This chapter contributes to debates about the social life of methods by describing the co-evolution of a research practice and infrastructure. It offers straightforward description of an ethnographic practice where I collect sensor data with participants, such as heart rate or ambient temperature, rework it into interpretable form, and sit down together with them to co-produce its meaning. The chapter reflects on how that method evolved with the available technical infrastructure, and argues that taking the social life of methods seriously might also mean intervening directly in the tools that sustain cultures of big data.

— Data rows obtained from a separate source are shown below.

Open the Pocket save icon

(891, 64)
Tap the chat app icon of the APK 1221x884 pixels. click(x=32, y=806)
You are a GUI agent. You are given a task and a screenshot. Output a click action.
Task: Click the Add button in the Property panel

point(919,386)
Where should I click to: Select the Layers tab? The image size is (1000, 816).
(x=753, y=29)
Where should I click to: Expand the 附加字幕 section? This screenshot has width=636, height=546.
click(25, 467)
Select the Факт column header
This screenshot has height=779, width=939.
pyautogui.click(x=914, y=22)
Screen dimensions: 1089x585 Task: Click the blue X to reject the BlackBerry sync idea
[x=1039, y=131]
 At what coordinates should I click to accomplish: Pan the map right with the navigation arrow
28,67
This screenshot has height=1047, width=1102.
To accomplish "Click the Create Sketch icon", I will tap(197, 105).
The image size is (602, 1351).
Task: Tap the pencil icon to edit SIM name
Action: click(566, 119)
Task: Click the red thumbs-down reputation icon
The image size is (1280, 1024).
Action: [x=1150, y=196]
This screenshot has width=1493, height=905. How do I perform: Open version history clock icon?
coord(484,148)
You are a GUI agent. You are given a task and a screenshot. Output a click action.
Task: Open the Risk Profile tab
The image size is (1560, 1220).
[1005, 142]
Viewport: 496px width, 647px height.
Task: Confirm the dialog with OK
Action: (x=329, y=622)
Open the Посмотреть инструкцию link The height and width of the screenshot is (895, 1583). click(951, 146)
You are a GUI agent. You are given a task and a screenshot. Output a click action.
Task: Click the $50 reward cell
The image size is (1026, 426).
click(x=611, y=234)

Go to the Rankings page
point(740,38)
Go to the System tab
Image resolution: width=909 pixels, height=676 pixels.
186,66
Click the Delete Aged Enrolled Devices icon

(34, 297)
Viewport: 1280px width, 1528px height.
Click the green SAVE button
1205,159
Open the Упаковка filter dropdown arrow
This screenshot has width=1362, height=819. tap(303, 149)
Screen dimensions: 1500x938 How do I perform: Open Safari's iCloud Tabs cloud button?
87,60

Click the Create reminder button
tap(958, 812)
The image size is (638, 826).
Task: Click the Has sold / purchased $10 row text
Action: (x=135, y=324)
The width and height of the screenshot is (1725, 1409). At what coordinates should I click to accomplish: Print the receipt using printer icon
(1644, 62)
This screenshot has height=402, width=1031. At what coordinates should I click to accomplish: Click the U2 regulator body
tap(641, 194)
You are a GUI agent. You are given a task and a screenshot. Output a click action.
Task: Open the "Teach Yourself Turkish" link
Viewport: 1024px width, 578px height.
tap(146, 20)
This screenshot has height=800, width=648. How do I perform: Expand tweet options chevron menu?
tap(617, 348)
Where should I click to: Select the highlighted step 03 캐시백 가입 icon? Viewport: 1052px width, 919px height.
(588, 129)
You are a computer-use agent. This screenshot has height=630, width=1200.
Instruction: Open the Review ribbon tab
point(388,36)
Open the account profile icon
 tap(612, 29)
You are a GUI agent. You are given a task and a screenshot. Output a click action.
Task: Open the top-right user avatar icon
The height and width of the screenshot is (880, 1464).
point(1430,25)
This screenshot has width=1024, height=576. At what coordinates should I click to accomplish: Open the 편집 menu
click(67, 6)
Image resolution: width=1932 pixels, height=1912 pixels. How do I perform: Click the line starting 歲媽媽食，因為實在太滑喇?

Data is not just the stuff of social scientific method; it is the stuff of everyday life. The presence of digital data in an ever widening range of human relationships profoundly unsettles notions of expertise for both ethnographers and data scientists alike. This collection situates digital data in broader knowledge-production practices. It asks about the kinds of social worlds that data scientists are creating as the profession coalesces, and looks at the contemporary possibilities available to both ethnographers and their participants for knowing, formatting and intervening in the world. It shows what digital data is doing to the empirical methods that sustain claims to expertise, with a particular focus on implications for ethnography. The contributors offer empirically grounded accounts of the cultures, infrastructures and epistemologies of data production, analysis and use. They examine the professionalisation of data science in a variety of national and transnational contexts. They look closely at specific data practices like archiving of environmental data, or claims-making about how software is produced. They also offer a glimpse into the new methodological and pedagogical possibilities for teaching and doing ethnography in a data-saturated world.
The introduction to this collection sets out the key debates to which the chapters speak. It situates both digital data analysis and ethnography as methods which have their own ‘social lives’ and uses this approach to explore the work that methods do within particular projects of description and transformation.